Provided information:
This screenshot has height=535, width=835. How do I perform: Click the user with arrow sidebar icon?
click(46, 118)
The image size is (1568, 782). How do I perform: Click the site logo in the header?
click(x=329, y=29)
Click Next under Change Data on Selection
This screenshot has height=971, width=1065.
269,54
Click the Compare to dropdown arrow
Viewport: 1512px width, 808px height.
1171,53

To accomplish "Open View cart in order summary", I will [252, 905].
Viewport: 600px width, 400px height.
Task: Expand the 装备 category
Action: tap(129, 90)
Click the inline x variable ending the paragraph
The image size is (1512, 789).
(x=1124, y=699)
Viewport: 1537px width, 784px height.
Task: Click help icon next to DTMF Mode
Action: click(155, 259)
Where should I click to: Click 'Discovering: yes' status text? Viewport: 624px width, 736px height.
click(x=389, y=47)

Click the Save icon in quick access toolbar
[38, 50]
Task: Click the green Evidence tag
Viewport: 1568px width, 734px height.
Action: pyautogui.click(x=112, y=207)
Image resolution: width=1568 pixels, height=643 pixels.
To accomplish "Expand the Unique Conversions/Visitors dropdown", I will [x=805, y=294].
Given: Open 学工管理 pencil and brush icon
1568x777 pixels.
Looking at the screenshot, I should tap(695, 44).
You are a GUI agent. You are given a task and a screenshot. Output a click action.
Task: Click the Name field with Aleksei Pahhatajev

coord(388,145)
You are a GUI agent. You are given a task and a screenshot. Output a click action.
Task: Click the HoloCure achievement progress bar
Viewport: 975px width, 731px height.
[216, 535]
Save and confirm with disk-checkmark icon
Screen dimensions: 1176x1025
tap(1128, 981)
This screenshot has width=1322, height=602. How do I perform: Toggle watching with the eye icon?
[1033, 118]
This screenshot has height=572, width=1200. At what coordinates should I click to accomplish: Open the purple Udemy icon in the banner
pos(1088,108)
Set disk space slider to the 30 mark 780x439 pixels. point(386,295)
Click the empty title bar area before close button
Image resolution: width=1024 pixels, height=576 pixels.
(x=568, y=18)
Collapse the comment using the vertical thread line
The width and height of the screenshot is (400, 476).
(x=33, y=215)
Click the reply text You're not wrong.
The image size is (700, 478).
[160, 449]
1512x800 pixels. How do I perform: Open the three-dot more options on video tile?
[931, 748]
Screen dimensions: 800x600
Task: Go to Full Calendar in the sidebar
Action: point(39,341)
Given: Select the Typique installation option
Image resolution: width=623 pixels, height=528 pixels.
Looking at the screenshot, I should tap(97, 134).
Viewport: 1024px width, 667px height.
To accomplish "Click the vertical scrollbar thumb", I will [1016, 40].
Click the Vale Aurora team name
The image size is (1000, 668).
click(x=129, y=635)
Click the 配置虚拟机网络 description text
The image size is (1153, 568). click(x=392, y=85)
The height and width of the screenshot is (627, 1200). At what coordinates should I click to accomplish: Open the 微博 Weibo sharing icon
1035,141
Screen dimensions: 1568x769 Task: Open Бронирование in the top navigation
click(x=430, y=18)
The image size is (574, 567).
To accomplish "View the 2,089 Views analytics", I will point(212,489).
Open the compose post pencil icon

What you will do: Would you return each line of the material above, unchanged, from the first one through the line where "Image resolution: width=1568" appears?

Result:
This screenshot has height=535, width=835. How do I perform: Click the user with arrow sidebar icon?
click(46, 118)
The image size is (1568, 782). How do I perform: Click the site logo in the header?
click(x=329, y=29)
Click Next under Change Data on Selection
This screenshot has height=971, width=1065.
269,54
Click the Compare to dropdown arrow
Viewport: 1512px width, 808px height.
1171,53

To accomplish "Open View cart in order summary", I will [252, 905].
Viewport: 600px width, 400px height.
Task: Expand the 装备 category
Action: tap(129, 90)
Click the inline x variable ending the paragraph
The image size is (1512, 789).
(x=1124, y=699)
Viewport: 1537px width, 784px height.
Task: Click help icon next to DTMF Mode
Action: click(155, 259)
Where should I click to: Click 'Discovering: yes' status text? Viewport: 624px width, 736px height.
click(x=389, y=47)

Click the Save icon in quick access toolbar
[38, 50]
Task: Click the green Evidence tag
Viewport: 1568px width, 734px height.
Action: pyautogui.click(x=112, y=207)
Image resolution: width=1568 pixels, height=643 pixels.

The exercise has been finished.